▸ **Dataset extract**:
● ● ● ● ● ● ●

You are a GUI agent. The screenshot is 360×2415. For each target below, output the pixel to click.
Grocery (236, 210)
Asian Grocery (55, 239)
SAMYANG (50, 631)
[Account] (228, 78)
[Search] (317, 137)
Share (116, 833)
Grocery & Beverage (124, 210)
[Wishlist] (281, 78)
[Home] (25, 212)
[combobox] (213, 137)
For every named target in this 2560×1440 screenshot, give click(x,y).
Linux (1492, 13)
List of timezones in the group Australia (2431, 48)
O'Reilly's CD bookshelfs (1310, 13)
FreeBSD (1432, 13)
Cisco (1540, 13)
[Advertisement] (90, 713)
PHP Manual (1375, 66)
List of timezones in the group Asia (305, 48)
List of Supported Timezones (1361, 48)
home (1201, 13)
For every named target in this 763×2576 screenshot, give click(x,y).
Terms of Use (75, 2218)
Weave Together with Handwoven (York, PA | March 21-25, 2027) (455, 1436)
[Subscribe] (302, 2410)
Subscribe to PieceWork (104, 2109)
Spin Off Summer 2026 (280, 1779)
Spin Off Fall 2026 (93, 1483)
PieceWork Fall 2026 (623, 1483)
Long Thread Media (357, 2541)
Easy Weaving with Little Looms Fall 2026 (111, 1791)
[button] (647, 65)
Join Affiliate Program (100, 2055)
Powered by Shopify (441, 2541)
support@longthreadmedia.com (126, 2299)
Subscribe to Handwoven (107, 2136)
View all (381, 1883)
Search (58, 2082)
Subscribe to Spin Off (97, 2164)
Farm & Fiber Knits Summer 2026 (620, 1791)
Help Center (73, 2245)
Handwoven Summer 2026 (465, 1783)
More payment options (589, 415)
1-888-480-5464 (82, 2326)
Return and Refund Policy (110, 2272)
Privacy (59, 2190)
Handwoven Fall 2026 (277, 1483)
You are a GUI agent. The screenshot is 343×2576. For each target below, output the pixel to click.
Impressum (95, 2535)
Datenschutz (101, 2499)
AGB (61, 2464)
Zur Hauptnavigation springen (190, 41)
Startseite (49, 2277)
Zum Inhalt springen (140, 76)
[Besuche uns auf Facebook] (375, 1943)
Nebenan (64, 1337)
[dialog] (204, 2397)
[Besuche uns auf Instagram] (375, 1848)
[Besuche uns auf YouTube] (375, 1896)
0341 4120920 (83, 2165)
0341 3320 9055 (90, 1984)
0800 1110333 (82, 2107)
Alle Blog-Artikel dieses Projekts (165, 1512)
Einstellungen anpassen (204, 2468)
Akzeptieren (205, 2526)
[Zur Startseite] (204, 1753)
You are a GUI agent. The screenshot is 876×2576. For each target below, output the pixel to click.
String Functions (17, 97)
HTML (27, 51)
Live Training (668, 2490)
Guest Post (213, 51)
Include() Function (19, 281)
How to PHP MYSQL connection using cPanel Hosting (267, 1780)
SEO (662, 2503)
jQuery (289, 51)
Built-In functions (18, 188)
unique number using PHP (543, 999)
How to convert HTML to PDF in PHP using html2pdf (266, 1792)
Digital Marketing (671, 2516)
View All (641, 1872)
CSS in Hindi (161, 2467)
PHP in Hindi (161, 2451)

● ● ● ● ● ● ●

▸ **What to work on**:
Transcribe every record exactly.

▸ **Solution to this problem**:
You are a GUI agent. The screenshot is 360×2415. For each target below, output the pixel to click.
Grocery (236, 210)
Asian Grocery (55, 239)
SAMYANG (50, 631)
[Account] (228, 78)
[Search] (317, 137)
Share (116, 833)
Grocery & Beverage (124, 210)
[Wishlist] (281, 78)
[Home] (25, 212)
[combobox] (213, 137)
For every named target in this 2560×1440 screenshot, give click(x,y).
Linux (1492, 13)
List of timezones in the group Australia (2431, 48)
O'Reilly's CD bookshelfs (1310, 13)
FreeBSD (1432, 13)
Cisco (1540, 13)
[Advertisement] (90, 713)
PHP Manual (1375, 66)
List of timezones in the group Asia (305, 48)
List of Supported Timezones (1361, 48)
home (1201, 13)
For every named target in this 763×2576 screenshot, give click(x,y).
Terms of Use (75, 2218)
Weave Together with Handwoven (York, PA | March 21-25, 2027) (455, 1436)
[Subscribe] (302, 2410)
Subscribe to PieceWork (104, 2109)
Spin Off Summer 2026 (280, 1779)
Spin Off Fall 2026 (93, 1483)
PieceWork Fall 2026 (623, 1483)
Long Thread Media (357, 2541)
Easy Weaving with Little Looms Fall 2026 (111, 1791)
[button] (647, 65)
Join Affiliate Program (100, 2055)
Powered by Shopify (441, 2541)
support@longthreadmedia.com (126, 2299)
Subscribe to Handwoven (107, 2136)
View all (381, 1883)
Search (58, 2082)
Subscribe to Spin Off (97, 2164)
Farm & Fiber Knits Summer 2026 (620, 1791)
Help Center (73, 2245)
Handwoven Summer 2026 (465, 1783)
More payment options (589, 415)
1-888-480-5464 (82, 2326)
Return and Refund Policy (110, 2272)
Privacy (59, 2190)
Handwoven Fall 2026 (277, 1483)
You are a GUI agent. The screenshot is 343×2576. For each target below, output the pixel to click.
Impressum (95, 2535)
Datenschutz (101, 2499)
AGB (61, 2464)
Zur Hauptnavigation springen (190, 41)
Startseite (49, 2277)
Zum Inhalt springen (140, 76)
[Besuche uns auf Facebook] (375, 1943)
Nebenan (64, 1337)
[dialog] (204, 2397)
[Besuche uns auf Instagram] (375, 1848)
[Besuche uns auf YouTube] (375, 1896)
0341 4120920 (83, 2165)
0341 3320 9055 (90, 1984)
0800 1110333 (82, 2107)
Alle Blog-Artikel dieses Projekts (165, 1512)
Einstellungen anpassen (204, 2468)
Akzeptieren (205, 2526)
[Zur Startseite] (204, 1753)
You are a GUI agent. The screenshot is 876×2576. For each target below, output the pixel to click.
String Functions (17, 97)
HTML (27, 51)
Live Training (668, 2490)
Guest Post (213, 51)
Include() Function (19, 281)
How to PHP MYSQL connection using cPanel Hosting (267, 1780)
SEO (662, 2503)
jQuery (289, 51)
Built-In functions (18, 188)
unique number using PHP (543, 999)
How to convert HTML to PDF in PHP using html2pdf (266, 1792)
Digital Marketing (671, 2516)
View All (641, 1872)
CSS in Hindi (161, 2467)
PHP in Hindi (161, 2451)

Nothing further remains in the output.